Talk about lost opportunities. Both Gore and Kemp missed the mark when they responded politely, but politically. Rampant capitalism could solve incivility said Kemp. Clinton's bridge to the future would help, countered Gore.
Why didn't Jack Kemp, the ultimate jock, point out that a pitcher could draw 10-day suspension for throwing a spit ball while Alomar pulled just five days for spitting in the face of an umpire?
Why didn't Gore castigate Orioles majority owner Peter Angelos for not benching Alomar?
Why didn't they both lament the effect such repulsive behavior has on society?
I had my own encounter with incivility last week. It occurred exactly one week and one day after Alomar spat upon John Hirschbeck and then blamed the whole incident on the umpire's lingering grief over the death of his son. I believe the person who so offended me must have been an Alomar fan.
Last Saturday morning I was driving my 6-year-old son to his piano lesson in the Lago Mar section of the city. We were traveling down Sandbridge Road, a narrow ribbon of asphalt with no margin for error, when I noticed a Jeep on my bumper. Right on my bumper. I checked my speedometer - 45, the speed limit. I turned into Lago Mar and the driver continued to tailgate. Had I been alone in the car I might have slammed on my brakes. My trusty old Trooper has 135,000 miles on the odometer and would have been none the worse for wear.
Common sense prevailed. I drove 25 miles per hour through the serene neighborhood. When I pulled into the piano teacher's driveway this man stopped behind me, rolled down his window and began to swear at me. He was angry because I had been driving too slow for his satisfaction.

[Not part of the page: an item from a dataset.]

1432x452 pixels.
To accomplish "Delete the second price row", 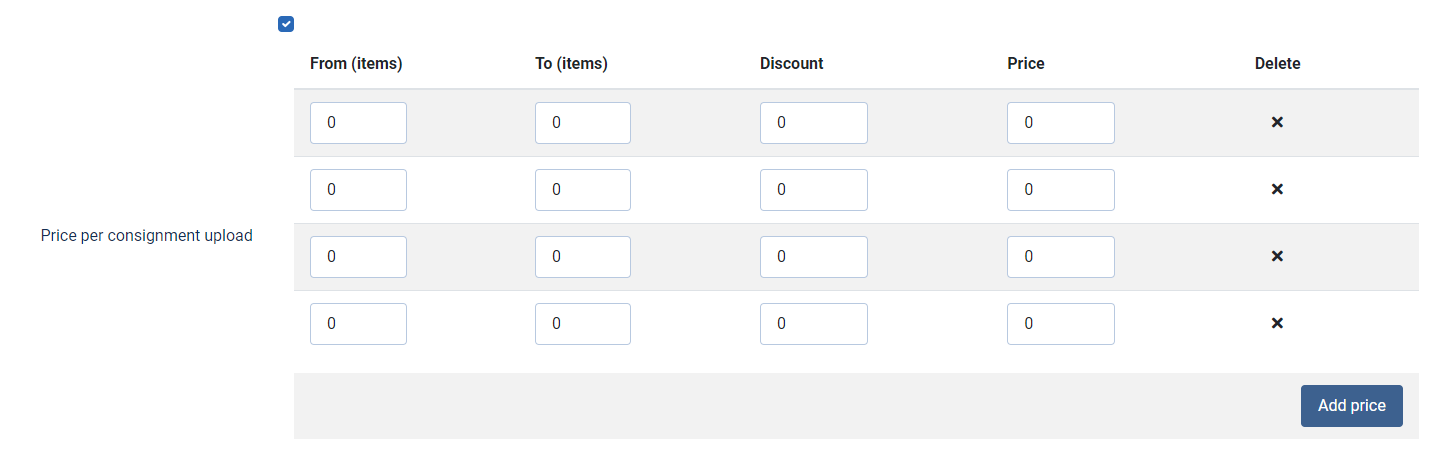I will [1277, 189].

This is a family newspaper and I can't repeat the words, although my son heard every one.
Again, had I been alone I might have made this Jeep-driving vermin rue the day he decided to get into a cussing match with a journalist. But my little boy was holding my hand, the birds were singing, the piano teacher was waiting.

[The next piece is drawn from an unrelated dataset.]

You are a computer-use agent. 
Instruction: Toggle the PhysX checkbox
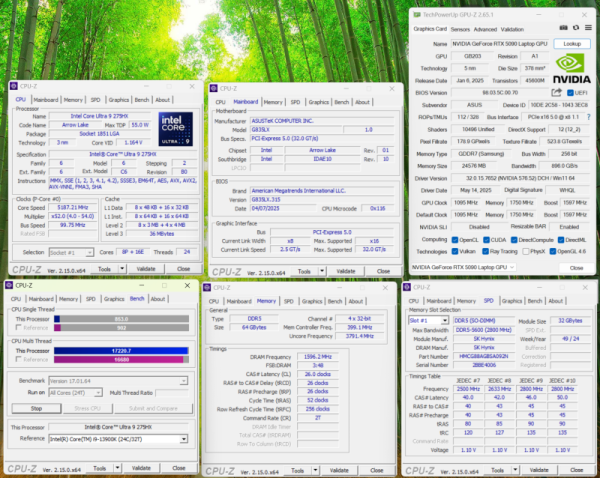(526, 251)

I shook my head and said ``Sir, you must have a serious problem with women. I'm sorry for you.''
As he wheeled away from the curb I was awash in moral superiority - one of the underrated dividends of civil behavior.
Then I wondered how he felt. Did he feel manly and strong, having cursed a woman in front of her young son? Did he regret he hadn't shot me or punched me - or spit on me?
I could have called the authorities with his license number and description and had him offically reminded that curse and abuse is illegal in Virginia Beach.
But no court, no politician and no policeman can make a person behave civilly.
Fortunately for America, we now have a quartet of politicians fighting hard for the top two jobs in the Free World, but doing it in a civilized fashion.
They offer a refreshing antidote to Roberto Alomar and are a far cry from the days of Wilie Horton.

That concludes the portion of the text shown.